--- TASK GOAL ---
The answer is the full set of records below, transcribed exactly.

--- ENTRIES SHOWN ---
+ + + +

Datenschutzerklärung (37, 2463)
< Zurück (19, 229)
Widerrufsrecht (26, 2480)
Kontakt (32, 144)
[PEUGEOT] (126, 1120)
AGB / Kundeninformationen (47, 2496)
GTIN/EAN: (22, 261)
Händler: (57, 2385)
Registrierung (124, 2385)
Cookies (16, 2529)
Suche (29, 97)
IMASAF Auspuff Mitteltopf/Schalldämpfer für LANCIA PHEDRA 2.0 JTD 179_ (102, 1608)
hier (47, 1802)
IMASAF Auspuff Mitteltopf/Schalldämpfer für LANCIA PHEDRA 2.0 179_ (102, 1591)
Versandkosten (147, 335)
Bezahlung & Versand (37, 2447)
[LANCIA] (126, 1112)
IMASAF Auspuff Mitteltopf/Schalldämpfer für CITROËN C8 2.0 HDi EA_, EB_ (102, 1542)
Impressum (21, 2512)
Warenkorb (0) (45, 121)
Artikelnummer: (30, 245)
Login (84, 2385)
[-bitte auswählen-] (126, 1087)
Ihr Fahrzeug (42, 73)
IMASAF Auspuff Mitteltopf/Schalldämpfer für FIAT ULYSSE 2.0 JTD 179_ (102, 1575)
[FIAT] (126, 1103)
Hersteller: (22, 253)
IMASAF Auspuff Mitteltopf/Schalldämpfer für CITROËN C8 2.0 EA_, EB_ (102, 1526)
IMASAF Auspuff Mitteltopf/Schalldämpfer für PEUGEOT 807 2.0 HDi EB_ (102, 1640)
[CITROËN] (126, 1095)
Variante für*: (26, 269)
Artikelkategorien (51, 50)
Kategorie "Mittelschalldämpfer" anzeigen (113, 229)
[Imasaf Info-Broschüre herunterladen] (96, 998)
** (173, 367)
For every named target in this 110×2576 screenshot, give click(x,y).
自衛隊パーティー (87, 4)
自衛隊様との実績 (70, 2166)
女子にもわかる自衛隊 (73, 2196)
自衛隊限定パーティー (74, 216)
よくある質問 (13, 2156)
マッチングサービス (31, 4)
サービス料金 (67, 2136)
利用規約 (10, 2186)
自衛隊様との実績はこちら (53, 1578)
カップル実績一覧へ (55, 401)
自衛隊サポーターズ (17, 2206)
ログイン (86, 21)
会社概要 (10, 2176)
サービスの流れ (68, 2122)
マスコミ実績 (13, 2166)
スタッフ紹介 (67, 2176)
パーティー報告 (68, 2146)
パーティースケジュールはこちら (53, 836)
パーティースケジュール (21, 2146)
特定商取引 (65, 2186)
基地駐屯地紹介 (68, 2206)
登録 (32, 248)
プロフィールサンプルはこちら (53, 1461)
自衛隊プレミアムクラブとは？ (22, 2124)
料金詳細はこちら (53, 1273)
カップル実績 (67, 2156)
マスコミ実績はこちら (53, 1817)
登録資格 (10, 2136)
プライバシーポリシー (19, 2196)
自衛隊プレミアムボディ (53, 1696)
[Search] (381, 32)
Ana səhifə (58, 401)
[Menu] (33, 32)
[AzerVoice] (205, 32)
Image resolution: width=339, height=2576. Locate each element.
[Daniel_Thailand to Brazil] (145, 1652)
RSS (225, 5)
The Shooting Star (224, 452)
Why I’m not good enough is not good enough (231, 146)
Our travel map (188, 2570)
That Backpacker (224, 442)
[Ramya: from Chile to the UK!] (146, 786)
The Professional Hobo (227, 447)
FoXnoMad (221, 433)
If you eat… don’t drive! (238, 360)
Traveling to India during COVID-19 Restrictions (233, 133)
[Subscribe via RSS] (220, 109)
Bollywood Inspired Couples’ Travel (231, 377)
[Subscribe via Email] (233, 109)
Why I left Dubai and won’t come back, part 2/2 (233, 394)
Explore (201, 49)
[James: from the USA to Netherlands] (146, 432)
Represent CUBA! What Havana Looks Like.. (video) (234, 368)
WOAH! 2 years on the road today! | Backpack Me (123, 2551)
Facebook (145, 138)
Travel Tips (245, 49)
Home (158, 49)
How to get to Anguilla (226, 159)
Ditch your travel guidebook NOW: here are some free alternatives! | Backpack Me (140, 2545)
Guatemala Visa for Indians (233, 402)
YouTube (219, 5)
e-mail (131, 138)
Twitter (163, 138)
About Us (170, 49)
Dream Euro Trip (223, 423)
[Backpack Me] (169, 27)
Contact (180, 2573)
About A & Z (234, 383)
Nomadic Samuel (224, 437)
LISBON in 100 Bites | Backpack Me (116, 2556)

+ + + +

--- REPLY TO THE TASK ---
Datenschutzerklärung (37, 2463)
< Zurück (19, 229)
Widerrufsrecht (26, 2480)
Kontakt (32, 144)
[PEUGEOT] (126, 1120)
AGB / Kundeninformationen (47, 2496)
GTIN/EAN: (22, 261)
Händler: (57, 2385)
Registrierung (124, 2385)
Cookies (16, 2529)
Suche (29, 97)
IMASAF Auspuff Mitteltopf/Schalldämpfer für LANCIA PHEDRA 2.0 JTD 179_ (102, 1608)
hier (47, 1802)
IMASAF Auspuff Mitteltopf/Schalldämpfer für LANCIA PHEDRA 2.0 179_ (102, 1591)
Versandkosten (147, 335)
Bezahlung & Versand (37, 2447)
[LANCIA] (126, 1112)
IMASAF Auspuff Mitteltopf/Schalldämpfer für CITROËN C8 2.0 HDi EA_, EB_ (102, 1542)
Impressum (21, 2512)
Warenkorb (0) (45, 121)
Artikelnummer: (30, 245)
Login (84, 2385)
[-bitte auswählen-] (126, 1087)
Ihr Fahrzeug (42, 73)
IMASAF Auspuff Mitteltopf/Schalldämpfer für FIAT ULYSSE 2.0 JTD 179_ (102, 1575)
[FIAT] (126, 1103)
Hersteller: (22, 253)
IMASAF Auspuff Mitteltopf/Schalldämpfer für CITROËN C8 2.0 EA_, EB_ (102, 1526)
IMASAF Auspuff Mitteltopf/Schalldämpfer für PEUGEOT 807 2.0 HDi EB_ (102, 1640)
[CITROËN] (126, 1095)
Variante für*: (26, 269)
Artikelkategorien (51, 50)
Kategorie "Mittelschalldämpfer" anzeigen (113, 229)
[Imasaf Info-Broschüre herunterladen] (96, 998)
** (173, 367)
For every named target in this 110×2576 screenshot, give click(x,y).
自衛隊パーティー (87, 4)
自衛隊様との実績 (70, 2166)
女子にもわかる自衛隊 (73, 2196)
自衛隊限定パーティー (74, 216)
よくある質問 (13, 2156)
マッチングサービス (31, 4)
サービス料金 (67, 2136)
利用規約 (10, 2186)
自衛隊様との実績はこちら (53, 1578)
カップル実績一覧へ (55, 401)
自衛隊サポーターズ (17, 2206)
ログイン (86, 21)
会社概要 (10, 2176)
サービスの流れ (68, 2122)
マスコミ実績 (13, 2166)
スタッフ紹介 (67, 2176)
パーティー報告 (68, 2146)
パーティースケジュールはこちら (53, 836)
パーティースケジュール (21, 2146)
特定商取引 (65, 2186)
基地駐屯地紹介 (68, 2206)
登録 (32, 248)
プロフィールサンプルはこちら (53, 1461)
自衛隊プレミアムクラブとは？ (22, 2124)
料金詳細はこちら (53, 1273)
カップル実績 (67, 2156)
マスコミ実績はこちら (53, 1817)
登録資格 (10, 2136)
プライバシーポリシー (19, 2196)
自衛隊プレミアムボディ (53, 1696)
[Search] (381, 32)
Ana səhifə (58, 401)
[Menu] (33, 32)
[AzerVoice] (205, 32)
Image resolution: width=339, height=2576. Locate each element.
[Daniel_Thailand to Brazil] (145, 1652)
RSS (225, 5)
The Shooting Star (224, 452)
Why I’m not good enough is not good enough (231, 146)
Our travel map (188, 2570)
That Backpacker (224, 442)
[Ramya: from Chile to the UK!] (146, 786)
The Professional Hobo (227, 447)
FoXnoMad (221, 433)
If you eat… don’t drive! (238, 360)
Traveling to India during COVID-19 Restrictions (233, 133)
[Subscribe via RSS] (220, 109)
Bollywood Inspired Couples’ Travel (231, 377)
[Subscribe via Email] (233, 109)
Why I left Dubai and won’t come back, part 2/2 (233, 394)
Explore (201, 49)
[James: from the USA to Netherlands] (146, 432)
Represent CUBA! What Havana Looks Like.. (video) (234, 368)
WOAH! 2 years on the road today! | Backpack Me (123, 2551)
Facebook (145, 138)
Travel Tips (245, 49)
Home (158, 49)
How to get to Anguilla (226, 159)
Ditch your travel guidebook NOW: here are some free alternatives! | Backpack Me (140, 2545)
Guatemala Visa for Indians (233, 402)
YouTube (219, 5)
e-mail (131, 138)
Twitter (163, 138)
About Us (170, 49)
Dream Euro Trip (223, 423)
[Backpack Me] (169, 27)
Contact (180, 2573)
About A & Z (234, 383)
Nomadic Samuel (224, 437)
LISBON in 100 Bites | Backpack Me (116, 2556)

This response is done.